Cependant si vous croyez qu'on ne peut passer cette vie sans quelque agrément, pourquoi êtes-vous assez ingrat pour ne vouloir reconnaître ni goûter tant de différents plaisirs que Dieu a faits, et qui sont plus que suffisants pour vous satisfaire? Quoi de plus heureux pour nous que d'avoir été réconciliés avec Dieu le Père et avec Jésus son Fils? Quoi de plus avantageux que d'avoir connu la vérité, que d'avoir découvert nos erreurs, que d'avoir obtenu le pardon de tant de crimes commis autrefois?
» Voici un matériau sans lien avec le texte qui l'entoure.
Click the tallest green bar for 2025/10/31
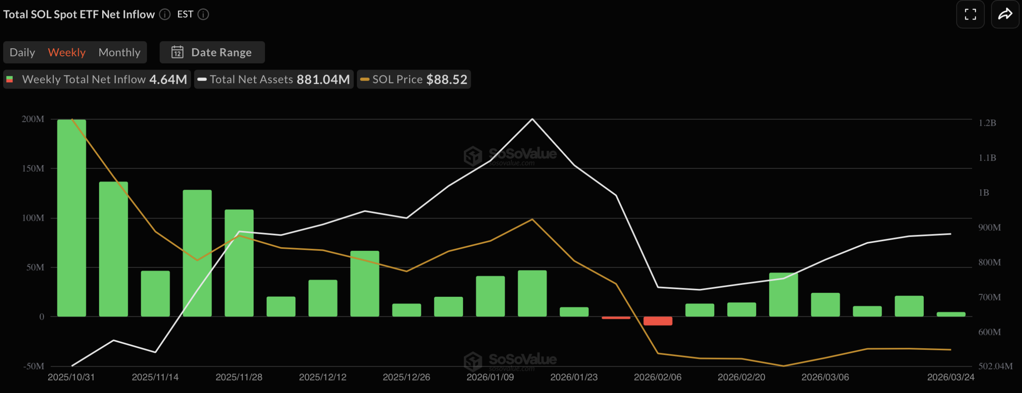Screen dimensions: 1022x393 pyautogui.click(x=71, y=218)
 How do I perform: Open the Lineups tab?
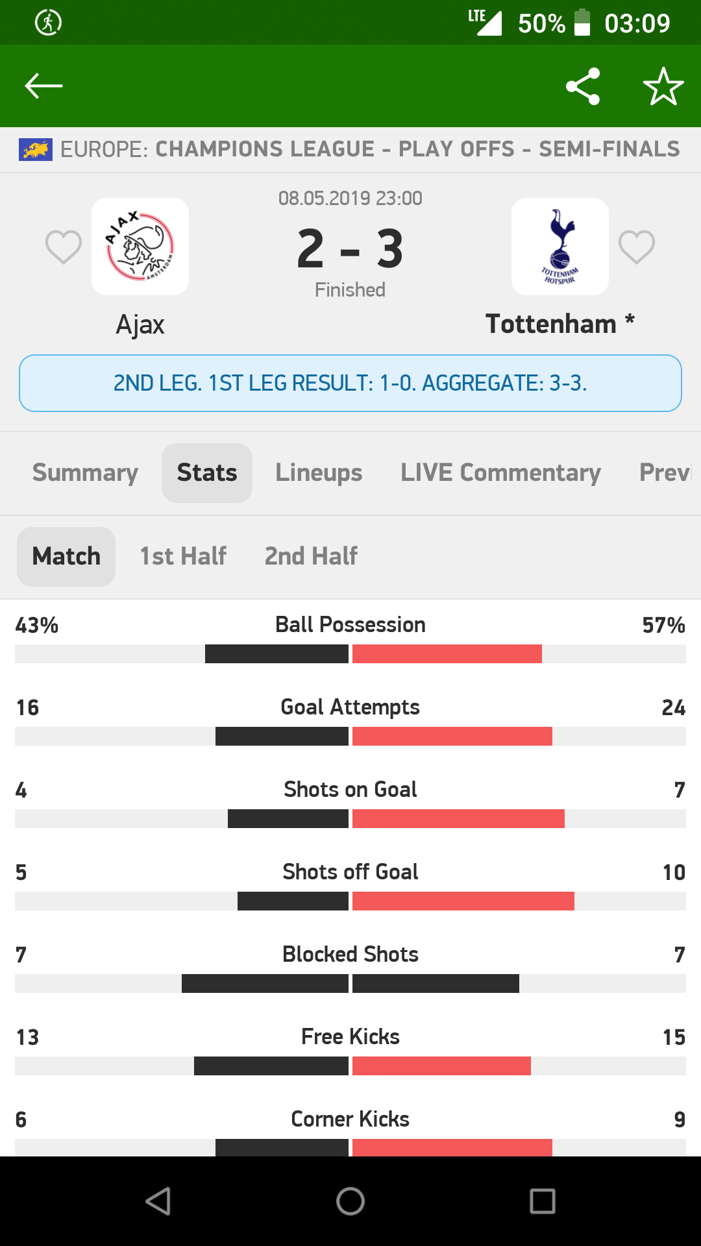coord(319,472)
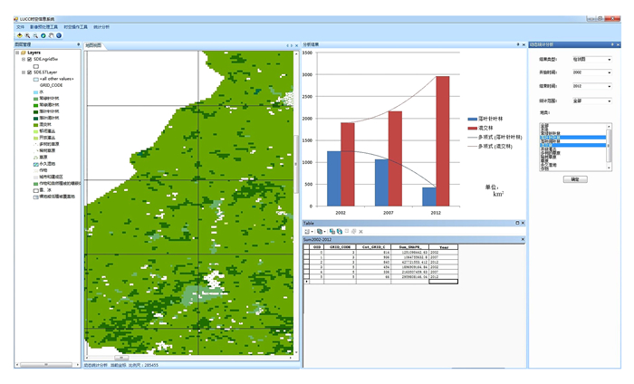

Quel plus grand plaisir que l'éloignement du plaisir même, que le mépris du siècle, que la jouissance de la vraie liberté, que le calme d'une bonne conscience, que la sainteté de la vie et l'exemption de la crainte de la mort? Quelle satisfaction que de fouler aux pieds les dieux des nations, que de chasser les démons, que d'avoir le don des guérisons miraculeuses et des révélations célestes, enfin que de vivre toujours pour Dieu ! Voilà les véritables plaisirs des chrétiens; voilà leurs spectacles innocents, perpétuels, et qui ne leur coûtent rien. Représentez-vous dans ces saints spectacles une image des jeux du cirque, considérez-y la course rapide de toutes les choses du siè cle, remarquez-y la vicissitude et la fuite précipitée du

temps, regardez-y le terme de notre consommation, prenez-y le parti des sociétés chrétiennes, animez-vous-y à la vue de l'étendard céleste, éveillez-vous au bruit de la trompette de l'ange, aspirez à la glorieuse palme du martyre. Si vous êtes charmé de la poésie, vous avez assez d'autres livres que ceux des gentils, vous avez assez de beaux vers, assez de belles sentences, assez de cantiques, assez de chœurs de musique. Ce ne sont point des fables grossières, ce sont de saintes vérités; ce ne sont point des ramas de strophes ampoulées, c'est un trésor de sentences pures et sans affectation. Demandez-vous des combats, des luttes, des victoires; le christianisme vous en offre une infinité. Voyez l'impureté abattue par la chasteté, la perfidie vaincue par la foi, la cruauté surmontée par la miséricorde, l'insolence atterrée par la modestie: voilà les combats propres des chrétiens, où nous sommes glorieusement couronnés. Voulez-vous encore du sang répandu, vous avez celui de Jésus-Christ.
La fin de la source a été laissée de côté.